# TASK DETAILS:
The required output is the line containing "Where should I click to: Switch" followed by every line after it to the end of the listing, each written out exactly.

▶

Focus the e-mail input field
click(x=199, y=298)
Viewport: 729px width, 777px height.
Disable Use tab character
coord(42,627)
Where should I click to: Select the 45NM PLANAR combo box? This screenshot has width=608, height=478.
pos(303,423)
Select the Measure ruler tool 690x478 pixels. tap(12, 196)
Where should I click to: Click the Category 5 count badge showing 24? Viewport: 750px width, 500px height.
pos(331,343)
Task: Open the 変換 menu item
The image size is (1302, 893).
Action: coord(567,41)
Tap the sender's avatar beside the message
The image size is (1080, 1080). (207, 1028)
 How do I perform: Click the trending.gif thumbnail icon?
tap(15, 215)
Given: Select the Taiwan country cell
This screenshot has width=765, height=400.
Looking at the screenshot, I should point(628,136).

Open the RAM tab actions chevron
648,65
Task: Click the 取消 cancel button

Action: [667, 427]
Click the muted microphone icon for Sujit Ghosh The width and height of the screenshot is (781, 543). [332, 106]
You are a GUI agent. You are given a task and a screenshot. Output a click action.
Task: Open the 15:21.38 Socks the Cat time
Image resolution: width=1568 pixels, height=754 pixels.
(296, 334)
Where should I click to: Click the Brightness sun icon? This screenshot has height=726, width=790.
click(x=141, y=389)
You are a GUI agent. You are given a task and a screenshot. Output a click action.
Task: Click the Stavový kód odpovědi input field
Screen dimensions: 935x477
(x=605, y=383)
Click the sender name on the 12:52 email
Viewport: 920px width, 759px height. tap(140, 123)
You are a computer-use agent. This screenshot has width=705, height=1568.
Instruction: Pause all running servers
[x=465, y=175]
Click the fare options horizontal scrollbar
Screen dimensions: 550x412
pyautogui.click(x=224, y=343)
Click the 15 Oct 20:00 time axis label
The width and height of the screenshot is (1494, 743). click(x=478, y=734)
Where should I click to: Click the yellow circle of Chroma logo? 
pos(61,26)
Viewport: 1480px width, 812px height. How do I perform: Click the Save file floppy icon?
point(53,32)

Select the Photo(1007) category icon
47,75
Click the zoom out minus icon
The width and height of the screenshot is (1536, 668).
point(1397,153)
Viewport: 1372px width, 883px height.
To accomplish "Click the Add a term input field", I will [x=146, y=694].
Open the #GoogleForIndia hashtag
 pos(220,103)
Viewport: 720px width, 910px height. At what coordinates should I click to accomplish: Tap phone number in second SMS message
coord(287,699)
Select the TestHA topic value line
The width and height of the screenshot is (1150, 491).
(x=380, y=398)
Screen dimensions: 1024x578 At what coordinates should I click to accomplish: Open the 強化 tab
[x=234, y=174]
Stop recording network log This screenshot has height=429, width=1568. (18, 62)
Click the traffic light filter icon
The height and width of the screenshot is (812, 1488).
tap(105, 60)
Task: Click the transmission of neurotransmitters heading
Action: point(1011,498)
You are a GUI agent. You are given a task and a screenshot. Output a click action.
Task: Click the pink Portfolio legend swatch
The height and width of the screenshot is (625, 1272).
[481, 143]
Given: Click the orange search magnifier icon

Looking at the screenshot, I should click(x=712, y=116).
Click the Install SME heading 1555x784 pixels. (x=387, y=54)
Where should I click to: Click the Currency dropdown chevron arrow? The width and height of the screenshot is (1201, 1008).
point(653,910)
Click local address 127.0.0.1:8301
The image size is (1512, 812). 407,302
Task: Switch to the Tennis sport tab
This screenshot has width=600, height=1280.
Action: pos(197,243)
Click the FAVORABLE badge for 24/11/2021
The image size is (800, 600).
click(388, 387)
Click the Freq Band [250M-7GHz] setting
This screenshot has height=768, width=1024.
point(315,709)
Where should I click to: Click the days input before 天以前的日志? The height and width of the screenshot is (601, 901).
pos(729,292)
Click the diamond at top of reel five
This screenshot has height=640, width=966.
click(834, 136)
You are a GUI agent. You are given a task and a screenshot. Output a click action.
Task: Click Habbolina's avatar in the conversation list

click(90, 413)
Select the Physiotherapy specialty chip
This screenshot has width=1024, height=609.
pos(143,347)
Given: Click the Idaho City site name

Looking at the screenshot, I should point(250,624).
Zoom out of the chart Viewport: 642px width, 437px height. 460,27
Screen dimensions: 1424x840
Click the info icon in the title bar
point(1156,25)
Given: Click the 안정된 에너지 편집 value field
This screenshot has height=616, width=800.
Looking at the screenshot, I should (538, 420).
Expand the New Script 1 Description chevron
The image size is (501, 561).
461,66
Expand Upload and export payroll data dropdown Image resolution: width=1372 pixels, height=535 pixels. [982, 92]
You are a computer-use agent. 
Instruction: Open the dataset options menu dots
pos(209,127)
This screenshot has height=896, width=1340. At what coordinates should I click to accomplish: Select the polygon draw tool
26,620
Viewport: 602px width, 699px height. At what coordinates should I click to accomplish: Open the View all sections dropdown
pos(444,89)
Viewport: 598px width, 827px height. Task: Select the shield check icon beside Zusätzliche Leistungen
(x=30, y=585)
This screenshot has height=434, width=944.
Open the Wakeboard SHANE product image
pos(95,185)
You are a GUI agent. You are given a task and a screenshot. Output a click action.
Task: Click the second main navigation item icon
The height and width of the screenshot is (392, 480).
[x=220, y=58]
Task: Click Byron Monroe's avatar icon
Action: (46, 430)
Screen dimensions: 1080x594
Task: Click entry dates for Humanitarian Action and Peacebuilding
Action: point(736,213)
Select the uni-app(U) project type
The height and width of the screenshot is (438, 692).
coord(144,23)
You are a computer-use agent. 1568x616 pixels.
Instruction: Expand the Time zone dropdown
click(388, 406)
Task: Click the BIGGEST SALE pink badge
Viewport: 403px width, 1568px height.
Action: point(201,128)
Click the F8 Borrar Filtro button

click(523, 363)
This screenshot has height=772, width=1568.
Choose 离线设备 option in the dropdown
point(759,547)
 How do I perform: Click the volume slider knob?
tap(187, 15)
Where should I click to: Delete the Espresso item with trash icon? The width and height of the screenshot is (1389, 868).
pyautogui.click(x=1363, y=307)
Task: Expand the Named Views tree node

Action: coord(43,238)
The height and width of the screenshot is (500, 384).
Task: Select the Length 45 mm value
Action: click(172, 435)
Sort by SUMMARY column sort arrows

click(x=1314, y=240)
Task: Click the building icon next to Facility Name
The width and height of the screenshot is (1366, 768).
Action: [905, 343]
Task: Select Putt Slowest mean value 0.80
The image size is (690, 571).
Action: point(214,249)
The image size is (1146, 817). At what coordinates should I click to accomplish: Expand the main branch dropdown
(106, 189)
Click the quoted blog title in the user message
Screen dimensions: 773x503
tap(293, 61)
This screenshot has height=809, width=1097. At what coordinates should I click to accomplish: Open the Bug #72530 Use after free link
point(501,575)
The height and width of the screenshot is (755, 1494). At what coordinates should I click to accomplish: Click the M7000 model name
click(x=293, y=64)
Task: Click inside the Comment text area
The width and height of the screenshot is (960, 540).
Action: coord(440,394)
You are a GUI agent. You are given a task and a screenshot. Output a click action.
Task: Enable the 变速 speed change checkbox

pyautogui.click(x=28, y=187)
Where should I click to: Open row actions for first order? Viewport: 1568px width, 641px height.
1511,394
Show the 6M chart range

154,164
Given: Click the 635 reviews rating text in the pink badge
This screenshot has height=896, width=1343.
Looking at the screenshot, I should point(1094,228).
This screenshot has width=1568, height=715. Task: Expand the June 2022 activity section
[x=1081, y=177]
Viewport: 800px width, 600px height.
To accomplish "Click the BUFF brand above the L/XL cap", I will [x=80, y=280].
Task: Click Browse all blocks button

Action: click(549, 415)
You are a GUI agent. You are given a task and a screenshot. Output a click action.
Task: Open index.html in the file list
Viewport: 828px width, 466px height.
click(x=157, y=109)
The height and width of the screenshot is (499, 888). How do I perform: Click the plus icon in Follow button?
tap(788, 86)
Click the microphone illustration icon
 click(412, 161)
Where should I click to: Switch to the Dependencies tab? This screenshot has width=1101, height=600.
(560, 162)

◀

# RESULT FOR THIS TASK:
Where should I click to: Switch to the Dependencies tab? This screenshot has width=1101, height=600.
(560, 162)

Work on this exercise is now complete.